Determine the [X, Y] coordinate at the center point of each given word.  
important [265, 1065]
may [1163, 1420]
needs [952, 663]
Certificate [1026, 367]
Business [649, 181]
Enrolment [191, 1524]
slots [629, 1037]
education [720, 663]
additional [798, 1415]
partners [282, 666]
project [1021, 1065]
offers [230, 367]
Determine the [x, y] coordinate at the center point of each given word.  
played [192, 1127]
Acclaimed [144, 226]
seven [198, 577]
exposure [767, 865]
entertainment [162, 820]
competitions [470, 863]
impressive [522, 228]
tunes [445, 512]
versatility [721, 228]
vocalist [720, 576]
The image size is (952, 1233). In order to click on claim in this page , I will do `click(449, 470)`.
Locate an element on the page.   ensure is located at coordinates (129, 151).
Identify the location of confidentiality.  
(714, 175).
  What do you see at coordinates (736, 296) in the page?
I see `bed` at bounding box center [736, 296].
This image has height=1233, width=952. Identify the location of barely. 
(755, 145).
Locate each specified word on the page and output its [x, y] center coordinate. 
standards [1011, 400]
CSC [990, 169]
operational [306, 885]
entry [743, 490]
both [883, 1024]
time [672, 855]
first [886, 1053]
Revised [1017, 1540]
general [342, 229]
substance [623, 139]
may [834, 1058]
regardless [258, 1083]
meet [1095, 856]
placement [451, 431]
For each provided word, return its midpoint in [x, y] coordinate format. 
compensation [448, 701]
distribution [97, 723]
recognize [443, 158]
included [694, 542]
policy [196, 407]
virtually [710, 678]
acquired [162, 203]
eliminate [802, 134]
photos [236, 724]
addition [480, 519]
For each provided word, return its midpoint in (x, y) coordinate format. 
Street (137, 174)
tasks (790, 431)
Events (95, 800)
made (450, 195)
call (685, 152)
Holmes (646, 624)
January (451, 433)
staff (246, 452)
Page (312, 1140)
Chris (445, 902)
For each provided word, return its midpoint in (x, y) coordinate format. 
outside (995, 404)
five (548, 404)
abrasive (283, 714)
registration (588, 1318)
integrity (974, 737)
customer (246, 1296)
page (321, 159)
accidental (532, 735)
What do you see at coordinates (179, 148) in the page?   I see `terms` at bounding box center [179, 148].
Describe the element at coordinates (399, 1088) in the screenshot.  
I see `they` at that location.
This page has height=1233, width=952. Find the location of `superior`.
+ + + + +
Stated problem: Arrange the material above as a Markdown table with the columns Row and Line. Begin with the first line of the material, stop after the line that contains "placement [451, 431]", and leave out any blank lines.

Solved exercise:
| Row | Line |
|---|---|
| 1 | Determine the [X, Y] coordinate at the center point of each given word.   |
| 2 | important [265, 1065] |
| 3 | may [1163, 1420] |
| 4 | needs [952, 663] |
| 5 | Certificate [1026, 367] |
| 6 | Business [649, 181] |
| 7 | Enrolment [191, 1524] |
| 8 | slots [629, 1037] |
| 9 | education [720, 663] |
| 10 | additional [798, 1415] |
| 11 | partners [282, 666] |
| 12 | project [1021, 1065] |
| 13 | offers [230, 367] |
| 14 | Determine the [x, y] coordinate at the center point of each given word.   |
| 15 | played [192, 1127] |
| 16 | Acclaimed [144, 226] |
| 17 | seven [198, 577] |
| 18 | exposure [767, 865] |
| 19 | entertainment [162, 820] |
| 20 | competitions [470, 863] |
| 21 | impressive [522, 228] |
| 22 | tunes [445, 512] |
| 23 | versatility [721, 228] |
| 24 | vocalist [720, 576] |
| 25 | The image size is (952, 1233). In order to click on claim in this page , I will do `click(449, 470)`. |
| 26 | Locate an element on the page.   ensure is located at coordinates (129, 151). |
| 27 | Identify the location of confidentiality.   |
| 28 | (714, 175). |
| 29 |   What do you see at coordinates (736, 296) in the page? |
| 30 | I see `bed` at bounding box center [736, 296]. |
| 31 | This image has height=1233, width=952. Identify the location of barely.  |
| 32 | (755, 145). |
| 33 | Locate each specified word on the page and output its [x, y] center coordinate.  |
| 34 | standards [1011, 400] |
| 35 | CSC [990, 169] |
| 36 | operational [306, 885] |
| 37 | entry [743, 490] |
| 38 | both [883, 1024] |
| 39 | time [672, 855] |
| 40 | first [886, 1053] |
| 41 | Revised [1017, 1540] |
| 42 | general [342, 229] |
| 43 | substance [623, 139] |
| 44 | may [834, 1058] |
| 45 | regardless [258, 1083] |
| 46 | meet [1095, 856] |
| 47 | placement [451, 431] |